* **Task statement**: Search the data for "Aviation". Each line containing it is to be copied.

* **Data shown**:
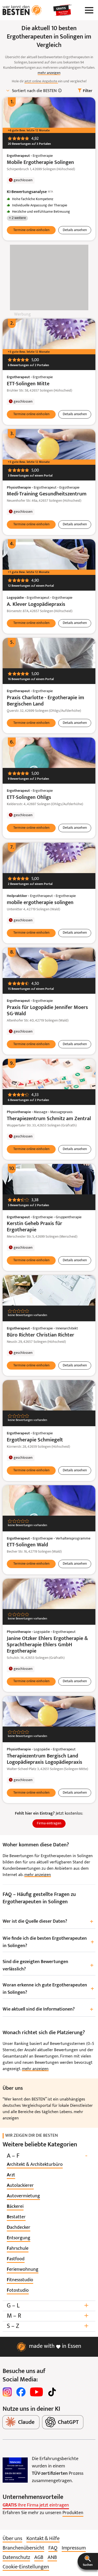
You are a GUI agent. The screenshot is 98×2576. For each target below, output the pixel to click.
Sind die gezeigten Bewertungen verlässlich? (48, 1965)
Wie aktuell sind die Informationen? (48, 2010)
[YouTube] (36, 2392)
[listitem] (35, 2164)
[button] (88, 2561)
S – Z (48, 2326)
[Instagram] (7, 2392)
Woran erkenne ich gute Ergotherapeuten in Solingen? (48, 1989)
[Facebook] (21, 2392)
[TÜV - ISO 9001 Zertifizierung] (15, 2470)
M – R (48, 2316)
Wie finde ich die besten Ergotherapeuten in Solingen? (48, 1942)
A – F (47, 2156)
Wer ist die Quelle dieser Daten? (48, 1922)
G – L (48, 2306)
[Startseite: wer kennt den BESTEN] (22, 10)
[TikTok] (52, 2392)
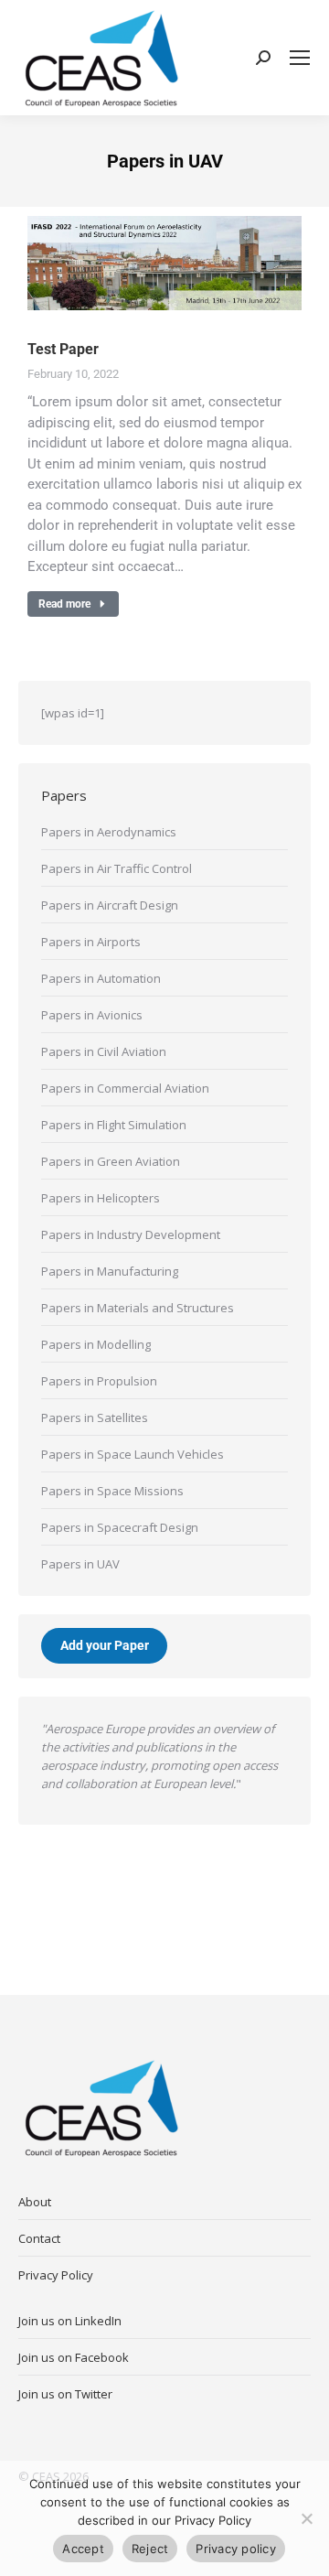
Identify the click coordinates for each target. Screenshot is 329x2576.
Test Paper (63, 349)
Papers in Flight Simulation (113, 1124)
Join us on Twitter (65, 2394)
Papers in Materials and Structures (137, 1307)
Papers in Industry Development (130, 1234)
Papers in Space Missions (112, 1490)
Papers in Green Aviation (110, 1161)
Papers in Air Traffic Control (116, 868)
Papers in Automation (101, 978)
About (34, 2201)
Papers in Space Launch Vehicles (132, 1454)
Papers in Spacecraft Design (119, 1527)
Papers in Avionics (92, 1015)
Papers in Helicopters (100, 1198)
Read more (64, 604)
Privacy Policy (55, 2275)
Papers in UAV (80, 1564)
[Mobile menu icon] (300, 58)
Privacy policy (236, 2548)
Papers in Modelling (96, 1344)
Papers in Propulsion (99, 1381)
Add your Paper (104, 1646)
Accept (83, 2548)
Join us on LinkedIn (70, 2320)
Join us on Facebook (73, 2357)
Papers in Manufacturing (109, 1271)
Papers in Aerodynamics (108, 832)
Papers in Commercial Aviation (125, 1088)
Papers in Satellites (94, 1417)
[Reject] (306, 2518)
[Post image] (164, 263)
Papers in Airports (91, 941)
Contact (39, 2238)
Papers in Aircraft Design (109, 905)
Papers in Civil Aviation (103, 1051)
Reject (150, 2548)
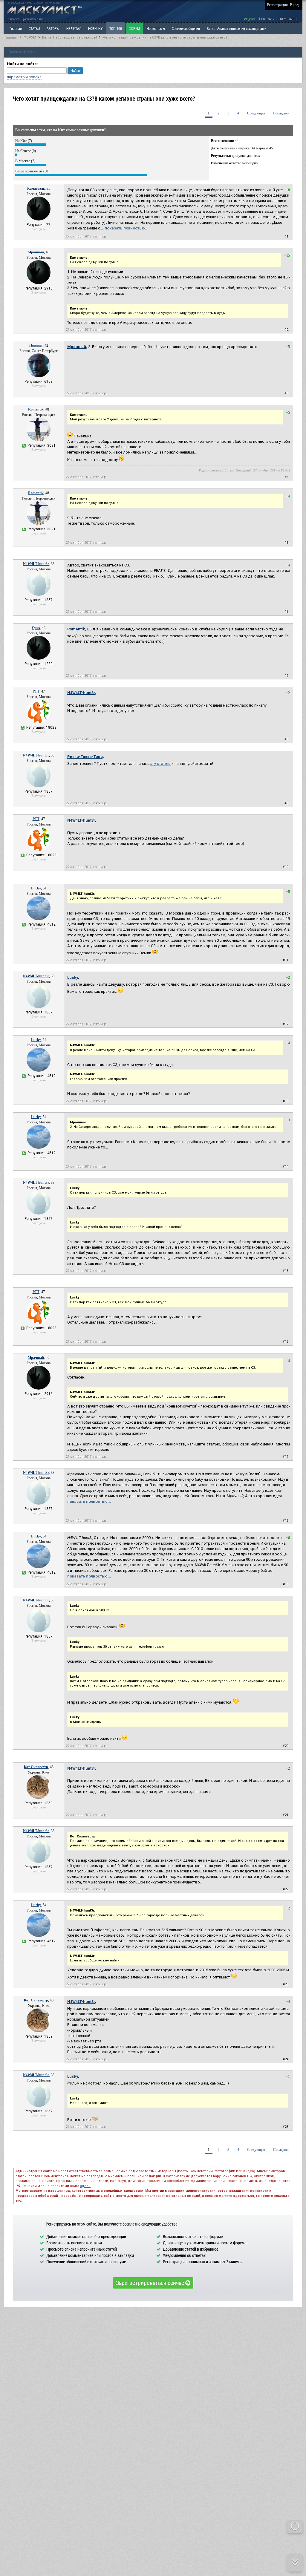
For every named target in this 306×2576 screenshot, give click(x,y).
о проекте (14, 19)
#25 (285, 2127)
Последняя (281, 113)
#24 (285, 2059)
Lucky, (73, 977)
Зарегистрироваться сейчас (150, 2282)
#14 (285, 1166)
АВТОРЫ (53, 28)
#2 (286, 330)
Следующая (256, 113)
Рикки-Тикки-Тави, (85, 756)
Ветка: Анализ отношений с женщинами (236, 28)
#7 (286, 676)
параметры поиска (24, 77)
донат (251, 19)
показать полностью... (127, 228)
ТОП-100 (115, 28)
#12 (285, 1024)
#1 (286, 236)
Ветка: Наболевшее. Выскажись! (69, 37)
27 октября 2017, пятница (86, 236)
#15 (285, 1271)
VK (274, 19)
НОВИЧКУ (95, 28)
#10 (285, 867)
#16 (285, 1342)
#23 (285, 1984)
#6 (286, 612)
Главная (11, 37)
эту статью (160, 763)
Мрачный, (77, 346)
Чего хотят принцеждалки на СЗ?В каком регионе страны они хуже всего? (165, 37)
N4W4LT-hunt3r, (81, 692)
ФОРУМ (134, 28)
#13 (285, 1101)
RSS (295, 19)
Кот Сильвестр (36, 1767)
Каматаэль (36, 188)
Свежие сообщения (186, 28)
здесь (85, 2186)
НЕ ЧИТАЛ (73, 28)
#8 (286, 739)
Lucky (36, 888)
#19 (285, 1584)
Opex (36, 628)
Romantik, (76, 629)
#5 (286, 543)
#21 (285, 1815)
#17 (285, 1457)
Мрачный (36, 252)
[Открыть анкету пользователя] (39, 219)
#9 (286, 803)
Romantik (36, 409)
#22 (285, 1889)
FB (262, 19)
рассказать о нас (33, 19)
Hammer (36, 345)
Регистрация (277, 4)
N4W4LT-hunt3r (36, 564)
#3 (286, 393)
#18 (285, 1521)
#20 (285, 1746)
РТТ (36, 691)
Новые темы (156, 28)
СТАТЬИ (34, 28)
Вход (294, 4)
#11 (285, 960)
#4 (286, 477)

* **Answer**:
Papers in Green Aviation (110, 1161)
Papers in Commercial Aviation (125, 1088)
Papers in Civil Aviation (103, 1051)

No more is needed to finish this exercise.